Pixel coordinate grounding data
*** Begin section ***

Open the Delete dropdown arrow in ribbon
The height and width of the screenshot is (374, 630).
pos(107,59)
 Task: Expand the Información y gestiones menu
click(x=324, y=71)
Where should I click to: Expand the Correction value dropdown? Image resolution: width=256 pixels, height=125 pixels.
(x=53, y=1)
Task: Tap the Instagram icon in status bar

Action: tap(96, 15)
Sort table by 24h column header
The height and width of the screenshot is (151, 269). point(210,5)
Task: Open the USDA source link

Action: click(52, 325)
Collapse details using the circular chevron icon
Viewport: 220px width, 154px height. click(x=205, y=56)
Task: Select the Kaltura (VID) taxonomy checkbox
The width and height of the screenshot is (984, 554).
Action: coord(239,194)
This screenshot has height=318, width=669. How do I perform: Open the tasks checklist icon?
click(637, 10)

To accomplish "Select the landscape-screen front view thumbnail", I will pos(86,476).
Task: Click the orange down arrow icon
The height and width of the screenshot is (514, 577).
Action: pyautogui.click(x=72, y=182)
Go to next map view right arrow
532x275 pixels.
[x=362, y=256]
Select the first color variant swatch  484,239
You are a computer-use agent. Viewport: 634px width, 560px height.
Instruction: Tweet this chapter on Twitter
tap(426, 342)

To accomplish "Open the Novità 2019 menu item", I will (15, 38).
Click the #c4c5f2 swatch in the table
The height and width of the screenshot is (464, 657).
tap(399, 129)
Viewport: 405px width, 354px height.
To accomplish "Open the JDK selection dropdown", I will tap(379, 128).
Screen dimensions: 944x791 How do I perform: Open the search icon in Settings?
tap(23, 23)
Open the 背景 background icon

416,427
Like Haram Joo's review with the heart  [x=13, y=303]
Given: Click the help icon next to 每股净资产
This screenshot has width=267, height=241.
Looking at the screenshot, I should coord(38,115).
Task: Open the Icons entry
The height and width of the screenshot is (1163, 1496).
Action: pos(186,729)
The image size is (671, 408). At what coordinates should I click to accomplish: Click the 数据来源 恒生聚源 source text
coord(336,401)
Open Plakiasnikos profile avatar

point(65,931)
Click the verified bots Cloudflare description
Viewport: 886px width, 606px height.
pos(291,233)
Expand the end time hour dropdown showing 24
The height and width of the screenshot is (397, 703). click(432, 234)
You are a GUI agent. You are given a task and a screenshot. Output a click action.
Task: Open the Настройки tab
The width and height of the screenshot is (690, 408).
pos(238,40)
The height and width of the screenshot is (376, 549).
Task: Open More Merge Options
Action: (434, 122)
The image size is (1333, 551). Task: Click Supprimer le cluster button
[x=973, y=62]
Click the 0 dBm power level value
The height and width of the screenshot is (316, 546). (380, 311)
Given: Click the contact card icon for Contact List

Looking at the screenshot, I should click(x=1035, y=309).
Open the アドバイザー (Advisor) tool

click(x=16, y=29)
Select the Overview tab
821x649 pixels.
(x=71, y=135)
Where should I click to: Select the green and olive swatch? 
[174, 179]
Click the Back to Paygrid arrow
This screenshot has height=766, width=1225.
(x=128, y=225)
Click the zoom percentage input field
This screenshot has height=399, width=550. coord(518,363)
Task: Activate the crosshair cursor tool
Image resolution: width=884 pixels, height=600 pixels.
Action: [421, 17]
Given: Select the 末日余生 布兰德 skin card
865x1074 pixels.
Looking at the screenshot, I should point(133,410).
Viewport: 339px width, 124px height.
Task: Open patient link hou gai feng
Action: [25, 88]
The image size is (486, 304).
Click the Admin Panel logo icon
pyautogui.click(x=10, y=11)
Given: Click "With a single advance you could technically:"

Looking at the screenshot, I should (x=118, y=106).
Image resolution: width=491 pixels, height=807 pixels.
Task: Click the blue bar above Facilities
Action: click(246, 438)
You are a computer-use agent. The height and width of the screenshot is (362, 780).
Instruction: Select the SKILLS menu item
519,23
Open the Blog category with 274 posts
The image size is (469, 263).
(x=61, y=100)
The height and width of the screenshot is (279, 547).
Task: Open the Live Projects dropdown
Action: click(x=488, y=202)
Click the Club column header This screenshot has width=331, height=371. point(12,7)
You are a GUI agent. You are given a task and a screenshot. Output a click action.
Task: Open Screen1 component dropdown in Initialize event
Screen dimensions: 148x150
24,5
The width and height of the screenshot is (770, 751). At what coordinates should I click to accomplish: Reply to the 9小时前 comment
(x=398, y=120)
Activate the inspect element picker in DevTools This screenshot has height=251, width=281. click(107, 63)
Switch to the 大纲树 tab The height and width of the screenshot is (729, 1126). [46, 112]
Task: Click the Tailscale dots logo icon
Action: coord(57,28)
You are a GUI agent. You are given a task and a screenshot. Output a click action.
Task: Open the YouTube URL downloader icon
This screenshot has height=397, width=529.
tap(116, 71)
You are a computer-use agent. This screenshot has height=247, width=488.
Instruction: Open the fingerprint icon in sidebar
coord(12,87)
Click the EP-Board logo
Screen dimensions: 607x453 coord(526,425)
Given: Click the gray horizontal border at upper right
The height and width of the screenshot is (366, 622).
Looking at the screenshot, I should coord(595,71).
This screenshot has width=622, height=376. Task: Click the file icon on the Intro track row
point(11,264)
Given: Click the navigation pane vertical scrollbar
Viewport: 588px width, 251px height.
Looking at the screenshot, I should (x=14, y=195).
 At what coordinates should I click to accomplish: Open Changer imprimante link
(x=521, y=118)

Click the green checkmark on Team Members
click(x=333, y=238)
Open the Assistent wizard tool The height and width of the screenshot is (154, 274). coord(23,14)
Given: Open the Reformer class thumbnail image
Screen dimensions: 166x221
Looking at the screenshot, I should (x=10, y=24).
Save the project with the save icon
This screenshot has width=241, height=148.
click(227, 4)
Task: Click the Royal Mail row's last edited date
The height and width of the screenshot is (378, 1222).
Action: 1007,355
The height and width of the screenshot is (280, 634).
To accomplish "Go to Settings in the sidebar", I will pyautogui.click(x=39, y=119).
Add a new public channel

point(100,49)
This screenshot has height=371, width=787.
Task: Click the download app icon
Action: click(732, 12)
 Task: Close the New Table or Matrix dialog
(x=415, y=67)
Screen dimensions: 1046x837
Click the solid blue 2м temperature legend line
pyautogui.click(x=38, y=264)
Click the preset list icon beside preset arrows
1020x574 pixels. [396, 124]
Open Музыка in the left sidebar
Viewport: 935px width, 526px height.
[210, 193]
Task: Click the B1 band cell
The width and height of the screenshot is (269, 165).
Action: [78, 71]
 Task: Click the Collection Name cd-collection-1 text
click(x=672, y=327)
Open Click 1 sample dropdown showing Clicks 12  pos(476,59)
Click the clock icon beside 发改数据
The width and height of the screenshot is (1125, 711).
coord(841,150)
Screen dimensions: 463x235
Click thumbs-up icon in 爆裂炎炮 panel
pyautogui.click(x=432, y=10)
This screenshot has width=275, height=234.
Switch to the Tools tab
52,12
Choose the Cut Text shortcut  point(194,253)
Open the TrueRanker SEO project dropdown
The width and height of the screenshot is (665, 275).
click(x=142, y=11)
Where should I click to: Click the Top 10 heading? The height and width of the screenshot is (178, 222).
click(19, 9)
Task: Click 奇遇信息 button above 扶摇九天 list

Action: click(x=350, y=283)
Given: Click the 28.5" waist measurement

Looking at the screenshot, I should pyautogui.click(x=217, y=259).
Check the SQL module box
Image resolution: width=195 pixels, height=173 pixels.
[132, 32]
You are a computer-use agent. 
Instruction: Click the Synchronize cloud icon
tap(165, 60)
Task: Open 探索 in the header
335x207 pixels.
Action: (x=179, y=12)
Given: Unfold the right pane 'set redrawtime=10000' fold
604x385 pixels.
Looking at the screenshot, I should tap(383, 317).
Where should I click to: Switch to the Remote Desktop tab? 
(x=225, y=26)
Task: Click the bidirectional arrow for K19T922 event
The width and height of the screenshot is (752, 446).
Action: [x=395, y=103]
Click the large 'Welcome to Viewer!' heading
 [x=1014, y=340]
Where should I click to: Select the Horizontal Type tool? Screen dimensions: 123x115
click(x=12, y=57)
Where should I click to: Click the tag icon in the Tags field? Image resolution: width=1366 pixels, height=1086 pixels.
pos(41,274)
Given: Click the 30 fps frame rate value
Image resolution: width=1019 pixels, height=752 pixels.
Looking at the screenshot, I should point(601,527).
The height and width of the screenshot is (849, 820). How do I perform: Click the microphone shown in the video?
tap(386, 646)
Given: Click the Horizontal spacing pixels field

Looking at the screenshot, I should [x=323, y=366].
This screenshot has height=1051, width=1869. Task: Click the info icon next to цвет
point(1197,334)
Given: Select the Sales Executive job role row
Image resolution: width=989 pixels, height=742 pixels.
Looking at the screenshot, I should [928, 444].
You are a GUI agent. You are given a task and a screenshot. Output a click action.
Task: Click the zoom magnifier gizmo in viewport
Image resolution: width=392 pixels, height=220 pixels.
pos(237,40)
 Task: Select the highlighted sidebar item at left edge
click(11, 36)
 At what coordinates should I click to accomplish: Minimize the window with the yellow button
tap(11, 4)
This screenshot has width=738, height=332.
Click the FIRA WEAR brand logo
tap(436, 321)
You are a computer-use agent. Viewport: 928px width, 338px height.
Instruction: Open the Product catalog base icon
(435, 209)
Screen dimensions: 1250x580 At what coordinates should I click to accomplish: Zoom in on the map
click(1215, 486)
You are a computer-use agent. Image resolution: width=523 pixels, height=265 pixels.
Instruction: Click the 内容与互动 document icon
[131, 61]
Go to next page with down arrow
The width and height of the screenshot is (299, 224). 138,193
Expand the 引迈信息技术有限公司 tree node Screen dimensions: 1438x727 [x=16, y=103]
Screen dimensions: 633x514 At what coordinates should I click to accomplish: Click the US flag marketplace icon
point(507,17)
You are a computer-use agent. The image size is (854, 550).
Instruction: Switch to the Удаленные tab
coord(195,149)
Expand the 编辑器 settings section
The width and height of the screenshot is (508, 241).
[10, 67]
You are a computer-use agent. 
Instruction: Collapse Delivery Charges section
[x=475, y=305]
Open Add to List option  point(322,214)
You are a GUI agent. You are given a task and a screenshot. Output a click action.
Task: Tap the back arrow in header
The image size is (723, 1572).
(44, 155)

*** End section ***

* **Work instructions**:
Copy out each line of the data that has the word "Activate" in it.

* **Solution for this problem**:
Task: Activate the crosshair cursor tool
Activate the inspect element picker in DevTools This screenshot has height=251, width=281. click(107, 63)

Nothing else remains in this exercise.